If you’re looking for cabin comfort, the A700, Extra EA-500 and PC-12 are all very close, though the EA-500 has the highest comfort index at 50.4 cu ft per passenger. Interestingly, the smallest cabin index didn’t belong to the Eclipse 500, but instead to the Meridian, which had an index of 24 cu ft per passenger.
Those who prefer overall good performance would want to choose the PC-12–its performance index is the best of any aircraft compared, thanks to its excellent 1,250-foot takeoff distance. The two other above-average performers are the Eclipse 500 and Grob G160.
Price-wise, it’s hard to beat the acquisition cost of the Eclipse 500 at $1.295 million (in 2000 dollars). The $2.1 million A700 also came in below the group average of $2.14 million, as did the $1.545 million EA-500 and $1.81 million Meridian.
Once VLJs enter the market and the swelled backlogs begin to subside, turboprop singles will begin to lose market appeal. However, in some circumstances turboprops offer a better solution for an operator–the aircraft must still fit the mission, even in the age of VLJs.
The turboprops, with their slightly longer legs, are better suited for longer-range missions, if passengers don’t mind flying longer at slower-than-VLJ speeds. As mentioned, turboprops will act as a bridge aircraft for owner-pilots who are flying high-performance piston aircraft and wish to purchase a VLJ in the future.
But for most flight departments, there is no option other than a twinjet, due to safety, insurance and redundancy concerns. However, since VLJs have such small cabins, it’s unlikely that existing flight departments will use VLJs as replacements for their larger, longer-range aircraft. Instead they are likely to be added to expand the role of the flight department by carrying non-executive employees.

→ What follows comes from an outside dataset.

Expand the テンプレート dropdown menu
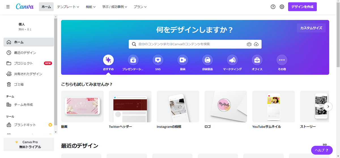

For companies currently without a flight depart-ment, the VLJs will offer a cost-effective, capable and truly entry-level aircraft. Currently, entry-level aircraft such as the Citation CJ1 and Raytheon Beech Premier I carry price tags exceeding $4.5 million. With the emergence of $1 million to approximately $2 million VLJs, it’ll be interesting to see just how many companies are willing to take the bait and set up a new flight department. Get ready for a fascinating ride.